* **What to do**:
Can you give the data lines from the one containing "Where should I click to: Select List" through the one containing "(x=25, y=250)", inclusive, again, swapping "Check" for "Tick" and leaving everything else unchanged?

* **Supplied material**:
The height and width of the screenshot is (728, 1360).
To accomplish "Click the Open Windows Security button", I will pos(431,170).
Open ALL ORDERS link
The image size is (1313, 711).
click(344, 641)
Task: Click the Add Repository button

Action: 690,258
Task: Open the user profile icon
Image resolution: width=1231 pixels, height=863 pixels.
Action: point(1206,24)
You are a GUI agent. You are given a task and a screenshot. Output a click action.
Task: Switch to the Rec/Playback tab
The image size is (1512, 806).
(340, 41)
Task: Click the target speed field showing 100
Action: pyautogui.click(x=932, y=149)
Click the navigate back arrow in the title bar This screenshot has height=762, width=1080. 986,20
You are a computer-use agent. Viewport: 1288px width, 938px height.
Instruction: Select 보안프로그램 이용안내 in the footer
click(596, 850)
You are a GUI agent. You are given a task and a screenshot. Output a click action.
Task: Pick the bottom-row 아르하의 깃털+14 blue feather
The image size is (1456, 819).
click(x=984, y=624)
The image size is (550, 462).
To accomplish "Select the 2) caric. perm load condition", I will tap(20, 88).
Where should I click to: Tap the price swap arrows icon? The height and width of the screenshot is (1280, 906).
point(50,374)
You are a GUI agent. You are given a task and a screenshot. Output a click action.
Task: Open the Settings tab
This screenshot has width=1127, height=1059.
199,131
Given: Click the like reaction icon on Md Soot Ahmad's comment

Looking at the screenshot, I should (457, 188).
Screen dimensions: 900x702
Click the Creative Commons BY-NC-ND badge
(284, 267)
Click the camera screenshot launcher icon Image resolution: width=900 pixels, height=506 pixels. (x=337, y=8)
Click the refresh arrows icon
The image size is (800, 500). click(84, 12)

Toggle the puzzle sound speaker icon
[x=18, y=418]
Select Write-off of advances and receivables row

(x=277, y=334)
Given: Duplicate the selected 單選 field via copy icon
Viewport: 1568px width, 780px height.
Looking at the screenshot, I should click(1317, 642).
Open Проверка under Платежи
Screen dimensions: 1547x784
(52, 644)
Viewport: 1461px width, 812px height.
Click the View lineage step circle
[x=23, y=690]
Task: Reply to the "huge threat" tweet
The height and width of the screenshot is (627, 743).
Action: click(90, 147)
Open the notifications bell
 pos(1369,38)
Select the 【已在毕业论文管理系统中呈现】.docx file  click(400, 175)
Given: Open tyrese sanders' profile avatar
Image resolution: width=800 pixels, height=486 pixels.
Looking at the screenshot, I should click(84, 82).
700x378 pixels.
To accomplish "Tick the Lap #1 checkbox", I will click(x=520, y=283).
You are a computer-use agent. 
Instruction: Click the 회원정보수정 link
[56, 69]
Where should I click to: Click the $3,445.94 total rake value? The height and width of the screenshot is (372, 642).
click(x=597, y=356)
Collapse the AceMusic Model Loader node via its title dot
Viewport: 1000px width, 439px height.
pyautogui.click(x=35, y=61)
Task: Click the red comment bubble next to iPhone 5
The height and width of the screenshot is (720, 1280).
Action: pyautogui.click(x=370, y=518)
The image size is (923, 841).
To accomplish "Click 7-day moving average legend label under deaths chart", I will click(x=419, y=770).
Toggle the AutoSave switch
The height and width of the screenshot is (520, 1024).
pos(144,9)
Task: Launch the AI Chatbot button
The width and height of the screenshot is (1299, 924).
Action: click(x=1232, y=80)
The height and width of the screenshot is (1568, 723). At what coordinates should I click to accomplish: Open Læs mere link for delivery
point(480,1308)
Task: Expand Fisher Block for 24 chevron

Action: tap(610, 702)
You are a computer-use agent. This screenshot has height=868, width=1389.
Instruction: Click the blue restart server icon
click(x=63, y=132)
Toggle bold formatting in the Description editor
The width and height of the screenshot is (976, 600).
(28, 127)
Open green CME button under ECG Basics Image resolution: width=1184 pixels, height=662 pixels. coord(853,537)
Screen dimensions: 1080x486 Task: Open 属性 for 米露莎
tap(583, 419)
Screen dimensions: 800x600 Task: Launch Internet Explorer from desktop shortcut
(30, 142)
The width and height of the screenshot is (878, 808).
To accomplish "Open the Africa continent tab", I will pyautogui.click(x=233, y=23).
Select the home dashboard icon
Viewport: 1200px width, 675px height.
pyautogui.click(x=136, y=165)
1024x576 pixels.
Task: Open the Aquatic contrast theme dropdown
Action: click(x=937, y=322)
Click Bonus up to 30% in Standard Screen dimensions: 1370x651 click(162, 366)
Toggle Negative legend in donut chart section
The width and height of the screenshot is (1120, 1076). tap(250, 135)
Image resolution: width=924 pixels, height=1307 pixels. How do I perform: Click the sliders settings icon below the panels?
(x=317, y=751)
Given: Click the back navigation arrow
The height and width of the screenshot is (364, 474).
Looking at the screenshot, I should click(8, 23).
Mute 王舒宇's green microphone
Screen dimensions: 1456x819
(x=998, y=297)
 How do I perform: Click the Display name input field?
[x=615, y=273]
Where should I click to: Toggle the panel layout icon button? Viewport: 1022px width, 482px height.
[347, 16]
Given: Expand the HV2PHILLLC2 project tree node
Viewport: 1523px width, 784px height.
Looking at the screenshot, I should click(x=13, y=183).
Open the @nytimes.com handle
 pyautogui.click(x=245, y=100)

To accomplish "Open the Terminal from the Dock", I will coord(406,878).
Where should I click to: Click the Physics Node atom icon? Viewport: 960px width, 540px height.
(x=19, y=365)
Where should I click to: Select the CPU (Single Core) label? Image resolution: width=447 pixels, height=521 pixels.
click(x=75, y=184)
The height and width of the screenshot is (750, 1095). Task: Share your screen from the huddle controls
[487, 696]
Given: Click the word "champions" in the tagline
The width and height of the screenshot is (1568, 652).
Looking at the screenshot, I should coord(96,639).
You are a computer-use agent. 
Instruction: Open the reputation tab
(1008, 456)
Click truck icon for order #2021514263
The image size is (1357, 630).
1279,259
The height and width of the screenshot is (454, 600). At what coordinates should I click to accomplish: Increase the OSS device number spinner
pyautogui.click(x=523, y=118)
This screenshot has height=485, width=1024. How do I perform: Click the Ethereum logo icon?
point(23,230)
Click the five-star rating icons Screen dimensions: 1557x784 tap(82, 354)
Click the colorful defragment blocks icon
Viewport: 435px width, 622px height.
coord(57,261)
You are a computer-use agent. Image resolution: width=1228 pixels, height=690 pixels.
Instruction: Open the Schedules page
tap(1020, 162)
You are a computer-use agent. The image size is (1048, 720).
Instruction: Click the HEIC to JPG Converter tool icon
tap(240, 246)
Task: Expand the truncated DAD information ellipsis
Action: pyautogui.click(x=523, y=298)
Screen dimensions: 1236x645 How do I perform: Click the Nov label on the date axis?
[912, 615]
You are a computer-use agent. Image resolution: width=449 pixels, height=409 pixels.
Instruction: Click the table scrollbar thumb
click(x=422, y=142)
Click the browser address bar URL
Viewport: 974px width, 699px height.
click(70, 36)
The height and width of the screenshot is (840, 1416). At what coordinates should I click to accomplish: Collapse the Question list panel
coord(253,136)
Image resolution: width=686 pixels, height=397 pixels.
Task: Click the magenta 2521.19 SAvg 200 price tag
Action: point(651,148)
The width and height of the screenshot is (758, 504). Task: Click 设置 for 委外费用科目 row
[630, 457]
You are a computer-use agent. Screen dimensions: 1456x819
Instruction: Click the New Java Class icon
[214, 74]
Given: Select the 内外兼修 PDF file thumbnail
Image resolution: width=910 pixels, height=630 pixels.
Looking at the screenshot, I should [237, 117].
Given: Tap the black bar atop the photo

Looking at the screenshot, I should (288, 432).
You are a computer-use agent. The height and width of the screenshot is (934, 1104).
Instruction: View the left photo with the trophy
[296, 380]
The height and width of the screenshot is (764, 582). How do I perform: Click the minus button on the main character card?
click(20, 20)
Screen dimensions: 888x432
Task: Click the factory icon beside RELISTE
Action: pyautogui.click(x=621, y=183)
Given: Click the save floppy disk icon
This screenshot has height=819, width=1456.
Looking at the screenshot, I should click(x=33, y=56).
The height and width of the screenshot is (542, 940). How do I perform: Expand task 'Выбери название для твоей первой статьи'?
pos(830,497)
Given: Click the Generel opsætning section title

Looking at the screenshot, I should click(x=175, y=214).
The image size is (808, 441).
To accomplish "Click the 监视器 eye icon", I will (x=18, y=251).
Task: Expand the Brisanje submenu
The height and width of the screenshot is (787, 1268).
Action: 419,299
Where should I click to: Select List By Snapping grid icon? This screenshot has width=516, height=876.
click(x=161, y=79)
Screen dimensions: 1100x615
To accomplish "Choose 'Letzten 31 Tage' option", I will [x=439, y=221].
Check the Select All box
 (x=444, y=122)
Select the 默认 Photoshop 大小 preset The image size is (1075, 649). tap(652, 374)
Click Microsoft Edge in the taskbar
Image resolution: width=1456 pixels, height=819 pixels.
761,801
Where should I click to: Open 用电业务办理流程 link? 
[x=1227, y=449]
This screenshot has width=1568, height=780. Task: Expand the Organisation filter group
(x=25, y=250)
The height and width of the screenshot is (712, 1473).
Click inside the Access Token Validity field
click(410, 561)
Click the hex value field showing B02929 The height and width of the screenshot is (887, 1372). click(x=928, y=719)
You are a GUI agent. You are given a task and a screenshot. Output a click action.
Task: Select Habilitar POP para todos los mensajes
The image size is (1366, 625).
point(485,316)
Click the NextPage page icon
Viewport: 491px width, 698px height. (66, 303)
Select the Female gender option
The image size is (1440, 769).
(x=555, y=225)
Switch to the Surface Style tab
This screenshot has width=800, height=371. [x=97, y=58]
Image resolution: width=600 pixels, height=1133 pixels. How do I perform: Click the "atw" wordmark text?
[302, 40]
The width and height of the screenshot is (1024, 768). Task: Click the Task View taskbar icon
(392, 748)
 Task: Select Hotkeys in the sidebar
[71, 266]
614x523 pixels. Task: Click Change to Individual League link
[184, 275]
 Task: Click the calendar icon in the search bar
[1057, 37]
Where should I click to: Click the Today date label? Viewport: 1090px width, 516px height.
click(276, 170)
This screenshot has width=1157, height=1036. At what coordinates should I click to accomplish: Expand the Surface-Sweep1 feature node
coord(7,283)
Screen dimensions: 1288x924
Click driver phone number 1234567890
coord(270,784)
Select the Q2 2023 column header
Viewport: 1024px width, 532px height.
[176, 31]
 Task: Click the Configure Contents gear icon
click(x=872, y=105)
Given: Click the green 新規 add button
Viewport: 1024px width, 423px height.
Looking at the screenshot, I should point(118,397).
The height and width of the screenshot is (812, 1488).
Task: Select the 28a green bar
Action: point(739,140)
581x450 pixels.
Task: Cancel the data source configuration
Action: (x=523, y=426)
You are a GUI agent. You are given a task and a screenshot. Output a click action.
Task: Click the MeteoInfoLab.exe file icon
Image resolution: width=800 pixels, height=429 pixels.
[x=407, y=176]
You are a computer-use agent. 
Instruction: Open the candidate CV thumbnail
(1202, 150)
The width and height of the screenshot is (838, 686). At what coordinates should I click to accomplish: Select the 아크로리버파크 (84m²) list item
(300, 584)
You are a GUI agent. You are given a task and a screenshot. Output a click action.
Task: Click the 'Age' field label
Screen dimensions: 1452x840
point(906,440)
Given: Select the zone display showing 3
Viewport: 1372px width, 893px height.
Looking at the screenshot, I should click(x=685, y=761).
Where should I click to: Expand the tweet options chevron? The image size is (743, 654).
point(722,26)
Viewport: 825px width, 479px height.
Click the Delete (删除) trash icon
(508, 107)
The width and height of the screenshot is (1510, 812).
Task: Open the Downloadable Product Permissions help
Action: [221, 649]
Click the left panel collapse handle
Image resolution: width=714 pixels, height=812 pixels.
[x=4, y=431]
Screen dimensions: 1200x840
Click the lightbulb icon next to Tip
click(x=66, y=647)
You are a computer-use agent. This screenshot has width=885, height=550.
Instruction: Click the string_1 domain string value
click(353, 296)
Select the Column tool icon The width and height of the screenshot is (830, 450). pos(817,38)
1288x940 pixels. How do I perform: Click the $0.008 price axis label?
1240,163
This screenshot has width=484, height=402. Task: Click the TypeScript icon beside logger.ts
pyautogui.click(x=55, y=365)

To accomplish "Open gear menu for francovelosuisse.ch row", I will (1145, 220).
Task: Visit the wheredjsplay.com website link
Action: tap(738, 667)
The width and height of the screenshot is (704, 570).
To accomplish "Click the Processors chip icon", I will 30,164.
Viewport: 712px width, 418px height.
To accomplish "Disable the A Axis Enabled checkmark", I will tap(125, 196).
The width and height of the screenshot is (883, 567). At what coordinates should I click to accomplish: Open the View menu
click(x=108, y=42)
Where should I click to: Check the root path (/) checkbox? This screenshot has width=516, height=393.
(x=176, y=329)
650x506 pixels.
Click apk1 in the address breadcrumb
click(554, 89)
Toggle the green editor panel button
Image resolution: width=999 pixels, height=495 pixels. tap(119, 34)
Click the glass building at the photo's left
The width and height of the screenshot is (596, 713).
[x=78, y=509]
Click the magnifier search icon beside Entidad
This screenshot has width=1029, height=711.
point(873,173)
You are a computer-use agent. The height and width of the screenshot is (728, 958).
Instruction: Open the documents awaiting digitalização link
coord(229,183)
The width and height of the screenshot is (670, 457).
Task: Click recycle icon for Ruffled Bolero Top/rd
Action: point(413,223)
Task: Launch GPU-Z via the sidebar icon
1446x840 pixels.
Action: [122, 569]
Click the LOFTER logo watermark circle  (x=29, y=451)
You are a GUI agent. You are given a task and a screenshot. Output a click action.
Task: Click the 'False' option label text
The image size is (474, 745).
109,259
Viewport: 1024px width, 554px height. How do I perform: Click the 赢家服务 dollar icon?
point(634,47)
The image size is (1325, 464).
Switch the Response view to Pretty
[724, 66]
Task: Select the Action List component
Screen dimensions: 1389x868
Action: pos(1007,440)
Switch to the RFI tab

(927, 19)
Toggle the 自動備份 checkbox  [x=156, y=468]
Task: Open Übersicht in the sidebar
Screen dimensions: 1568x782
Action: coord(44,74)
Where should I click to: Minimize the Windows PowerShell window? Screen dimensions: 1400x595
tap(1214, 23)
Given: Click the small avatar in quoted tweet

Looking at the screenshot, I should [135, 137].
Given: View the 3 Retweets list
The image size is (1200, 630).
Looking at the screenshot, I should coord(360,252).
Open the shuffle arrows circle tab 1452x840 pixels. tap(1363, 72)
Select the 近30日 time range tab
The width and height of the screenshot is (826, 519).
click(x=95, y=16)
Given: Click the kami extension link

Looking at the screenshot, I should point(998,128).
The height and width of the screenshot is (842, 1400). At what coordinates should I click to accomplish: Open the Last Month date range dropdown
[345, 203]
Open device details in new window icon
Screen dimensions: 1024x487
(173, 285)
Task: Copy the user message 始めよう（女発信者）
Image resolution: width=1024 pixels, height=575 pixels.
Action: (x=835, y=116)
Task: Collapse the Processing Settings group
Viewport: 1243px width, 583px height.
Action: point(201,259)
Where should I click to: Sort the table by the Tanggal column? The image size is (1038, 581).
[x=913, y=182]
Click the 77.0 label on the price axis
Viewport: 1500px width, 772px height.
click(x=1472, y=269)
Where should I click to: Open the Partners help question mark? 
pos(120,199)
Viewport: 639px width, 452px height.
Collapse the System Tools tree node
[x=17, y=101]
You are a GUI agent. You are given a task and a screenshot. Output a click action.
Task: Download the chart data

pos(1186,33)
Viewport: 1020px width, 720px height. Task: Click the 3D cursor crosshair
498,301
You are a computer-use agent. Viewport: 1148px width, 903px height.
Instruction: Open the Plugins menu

* **Correct output**:
Where should I click to: Select List By Snapping grid icon? This screenshot has width=516, height=876.
click(x=161, y=79)
Screen dimensions: 1100x615
To accomplish "Choose 'Letzten 31 Tage' option", I will [x=439, y=221].
Tick the Select All box
 (x=444, y=122)
Select the 默认 Photoshop 大小 preset The image size is (1075, 649). tap(652, 374)
Click Microsoft Edge in the taskbar
Image resolution: width=1456 pixels, height=819 pixels.
761,801
Where should I click to: Open 用电业务办理流程 link? 
[x=1227, y=449]
This screenshot has width=1568, height=780. Task: Expand the Organisation filter group
(x=25, y=250)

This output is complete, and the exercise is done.